The Pope Thinks Childfree People Are ‘Selfish’. So What?

I received a surprise text yesterday, from a producer at the BBC’s popular Radio 5 Live talk radio show.
“Please can you give me a call when you see this? Think you might be a good fit for a chat we’re having after 10am today”.
As it happened, I wasn’t free yesterday morning, so I politely turned the invitation down. Curious about the discussion they thought I “might be a good fit” for, I listened to the show later on.
Said discussion was to do with the Pope — that old rascal! — who’d been in the news talking about how choosing pets over children is selfish.
Apparently, it’s also “a denial of fatherhood and motherhood and diminishes us, takes away our humanity”.
Those guests on the show had strong opinions about this story, as well they might. The host, Nicky Campbell, struggled to keep the conversation under control at points, and even had to apologise for some choice language at one (it’s the BBC, after all).

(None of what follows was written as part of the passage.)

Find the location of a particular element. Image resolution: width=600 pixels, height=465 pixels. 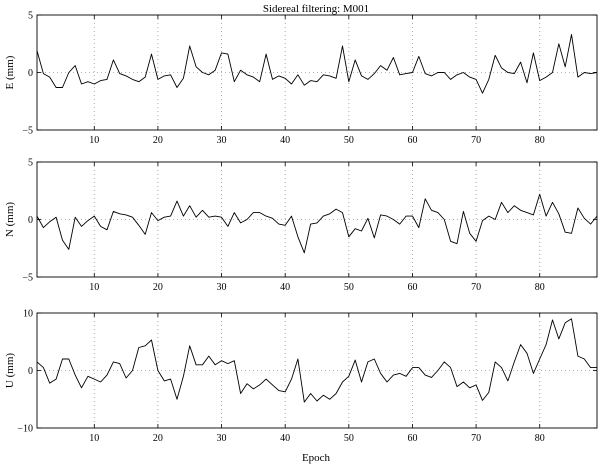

As I listened, I felt glad I hadn’t been available to take part, mostly because I haven’t got a strong opinion about the Pope thinking I’m selfish.
For one thing, I’m not a follower of the Catholic church, which means anything the Pope thinks is as irrelevant to me as the opinions of any other person I’ve never met and don’t agree with.
If you are a follower of the Catholic church, then you probably have kids, and you probably agree wholeheartedly with his comments, which is fine. It’s a (mostly) free world.
For another thing, I am selfish, in that I’ve made some choices about how I’d like my life to look and feel, and now I’m pursuing them. As most people are also doing this, they’re selfish, too. This includes parents, and His Holiness himself (who, of course, also made a choice not to have kids).
To my mind, there’s nothing wrong with a bit of selfishness. It’s a perfectly human trait which not only helps you know your own mind, but can be usefully combined with all manner of other traits, like caring for others and doing nice things.
The only thing I took slight issue with the Pope over was the “choosing pets over children” thing. For me, children were never on the table (as it were) in the first place.
It’s not like I sat cross-legged in a low-lit room one evening, armed with a bottle of wine, a die, and a piece of paper, whispering “if I roll three sixes I’ll have kids, if I roll a five I’m getting a dog, and if it’s a one and a three then it’s cats.”
I just have cats. That’s all.
I doubt my thoughts on all of this would have made conversational waves on a radio talk show, but there it is. I’m not that bothered by what the Pope thinks about my life choices.
I don’t need to get het up about it, but just carry on living my undiminished, human life.
(If anything, the pontiff’s divine disapproval only proves that I’m on the right track).